Since the official editorial is yet to be released and people are starting to ask for editorial, I decide to write this problem analysis and hopefully this may help the situation. =]
Sorry for my bad English if I made some grammatical mistakes.
732A. Buying a shovel
We could simulate the buying process — just buy until you can buy without change.
As the problem statement have already stated, you can always buy 10 shovels without change, so there is at most 10 iterations.
732B. Cormen — The Best Friend Of a Man
Iterate the days from left to right, and increase the days greedily on the right to fulfill the requirement. Take a look at this figure if you don't understand why this doesn't know why this works.
Let's say we are deciding to whether increase the days on A or B to make the total walks on those days become >= k. As we are iterating from left to right the blocks to the left are guaranteed to have already fulfilled the requirement.

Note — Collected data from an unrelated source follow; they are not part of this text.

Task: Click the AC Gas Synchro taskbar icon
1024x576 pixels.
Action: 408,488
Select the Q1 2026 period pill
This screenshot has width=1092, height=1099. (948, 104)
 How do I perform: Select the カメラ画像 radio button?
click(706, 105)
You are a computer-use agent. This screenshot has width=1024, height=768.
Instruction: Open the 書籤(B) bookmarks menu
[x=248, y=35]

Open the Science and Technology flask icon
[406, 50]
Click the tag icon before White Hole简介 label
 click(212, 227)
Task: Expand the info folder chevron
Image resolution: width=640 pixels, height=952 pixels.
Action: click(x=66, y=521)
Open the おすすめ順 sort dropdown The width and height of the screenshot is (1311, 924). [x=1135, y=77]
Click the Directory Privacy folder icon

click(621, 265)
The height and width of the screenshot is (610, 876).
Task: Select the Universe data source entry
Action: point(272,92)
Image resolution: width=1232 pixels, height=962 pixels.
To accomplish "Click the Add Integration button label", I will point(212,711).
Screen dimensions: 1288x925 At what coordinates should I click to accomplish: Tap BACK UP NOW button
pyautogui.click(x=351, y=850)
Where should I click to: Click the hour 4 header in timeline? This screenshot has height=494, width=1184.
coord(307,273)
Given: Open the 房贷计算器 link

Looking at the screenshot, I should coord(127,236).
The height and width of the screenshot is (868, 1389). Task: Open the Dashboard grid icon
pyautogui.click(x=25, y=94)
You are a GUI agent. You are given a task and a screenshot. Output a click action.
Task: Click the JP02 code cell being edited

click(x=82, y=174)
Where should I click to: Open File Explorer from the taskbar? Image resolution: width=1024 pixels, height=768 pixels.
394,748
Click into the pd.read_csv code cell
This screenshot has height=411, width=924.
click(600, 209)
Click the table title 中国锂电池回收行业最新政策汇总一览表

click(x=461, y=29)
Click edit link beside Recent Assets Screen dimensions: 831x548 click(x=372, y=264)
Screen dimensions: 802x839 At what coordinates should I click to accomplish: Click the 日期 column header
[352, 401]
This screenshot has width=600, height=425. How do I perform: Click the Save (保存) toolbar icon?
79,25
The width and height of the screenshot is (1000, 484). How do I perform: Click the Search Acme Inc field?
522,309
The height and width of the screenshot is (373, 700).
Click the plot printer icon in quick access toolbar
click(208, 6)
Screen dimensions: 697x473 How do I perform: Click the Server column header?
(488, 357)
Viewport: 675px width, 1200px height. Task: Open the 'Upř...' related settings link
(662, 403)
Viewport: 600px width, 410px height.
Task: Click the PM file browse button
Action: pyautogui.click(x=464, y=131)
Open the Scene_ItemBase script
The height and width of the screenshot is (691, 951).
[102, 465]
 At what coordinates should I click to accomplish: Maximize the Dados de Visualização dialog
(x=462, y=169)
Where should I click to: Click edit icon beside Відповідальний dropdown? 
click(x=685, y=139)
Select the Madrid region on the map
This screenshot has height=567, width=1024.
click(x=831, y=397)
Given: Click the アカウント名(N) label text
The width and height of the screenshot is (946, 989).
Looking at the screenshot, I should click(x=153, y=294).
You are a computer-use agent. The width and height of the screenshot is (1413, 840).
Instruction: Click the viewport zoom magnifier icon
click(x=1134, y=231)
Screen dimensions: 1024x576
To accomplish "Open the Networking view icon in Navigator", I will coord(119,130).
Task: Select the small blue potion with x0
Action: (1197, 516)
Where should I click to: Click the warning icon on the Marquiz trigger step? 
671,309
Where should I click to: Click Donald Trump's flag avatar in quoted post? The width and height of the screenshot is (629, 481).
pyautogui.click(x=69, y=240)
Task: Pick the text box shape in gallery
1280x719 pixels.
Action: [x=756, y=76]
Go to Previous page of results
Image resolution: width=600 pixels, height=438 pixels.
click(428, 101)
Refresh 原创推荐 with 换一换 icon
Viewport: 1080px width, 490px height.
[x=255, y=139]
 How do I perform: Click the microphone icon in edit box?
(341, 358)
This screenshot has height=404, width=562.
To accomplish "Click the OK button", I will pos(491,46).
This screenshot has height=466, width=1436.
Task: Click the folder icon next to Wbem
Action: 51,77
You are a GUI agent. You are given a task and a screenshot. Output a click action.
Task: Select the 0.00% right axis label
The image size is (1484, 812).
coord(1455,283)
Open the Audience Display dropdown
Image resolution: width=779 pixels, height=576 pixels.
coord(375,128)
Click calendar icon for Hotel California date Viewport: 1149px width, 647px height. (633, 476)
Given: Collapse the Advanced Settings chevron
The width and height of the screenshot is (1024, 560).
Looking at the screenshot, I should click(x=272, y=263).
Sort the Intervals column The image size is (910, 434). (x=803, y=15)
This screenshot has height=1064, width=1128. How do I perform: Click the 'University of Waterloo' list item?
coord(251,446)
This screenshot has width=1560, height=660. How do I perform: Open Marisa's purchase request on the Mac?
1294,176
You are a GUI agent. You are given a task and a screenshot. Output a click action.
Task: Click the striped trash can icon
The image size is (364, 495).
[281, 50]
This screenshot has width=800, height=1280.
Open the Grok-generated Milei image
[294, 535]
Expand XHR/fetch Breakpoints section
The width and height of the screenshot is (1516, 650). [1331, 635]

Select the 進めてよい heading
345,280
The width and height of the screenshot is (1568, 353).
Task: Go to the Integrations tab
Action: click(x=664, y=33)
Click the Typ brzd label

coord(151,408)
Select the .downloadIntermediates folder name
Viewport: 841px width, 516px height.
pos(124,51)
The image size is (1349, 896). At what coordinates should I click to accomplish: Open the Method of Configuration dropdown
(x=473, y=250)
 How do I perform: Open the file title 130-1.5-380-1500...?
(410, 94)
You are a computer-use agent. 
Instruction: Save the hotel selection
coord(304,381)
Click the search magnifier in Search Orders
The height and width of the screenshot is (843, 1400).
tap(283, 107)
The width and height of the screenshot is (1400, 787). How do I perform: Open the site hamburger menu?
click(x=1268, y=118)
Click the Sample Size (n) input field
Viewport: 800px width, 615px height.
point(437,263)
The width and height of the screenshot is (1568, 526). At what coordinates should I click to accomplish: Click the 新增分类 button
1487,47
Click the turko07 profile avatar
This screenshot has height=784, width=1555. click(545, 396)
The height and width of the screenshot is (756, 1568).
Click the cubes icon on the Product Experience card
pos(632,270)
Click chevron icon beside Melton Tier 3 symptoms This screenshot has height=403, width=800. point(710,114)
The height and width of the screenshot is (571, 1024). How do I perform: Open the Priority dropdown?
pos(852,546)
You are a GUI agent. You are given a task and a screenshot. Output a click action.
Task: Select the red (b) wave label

You can see that placing extra walks on day A will be less beneficial, as placing extra walks on day B could possibly help out the block day B and day B+1.
732C. Sanatorium
Let's start from scratch, assume that we start and end our vacation before, what is the solution? Let MAX be the most ate meal throughout the vacation, we have to stay at least MAX days to eat enough meals, so the answer is 3*MAX — (sum of meals).
Now we come back to our question — how about if can start and end at anytime? With a little bit of imagination you can see that we could have an extra (or have one less) meal of any combination. As we have discovered before, the solution is 3*MAX — (sum of meals), so we have to greedily reduce the number of MAX to find out the minimal solution.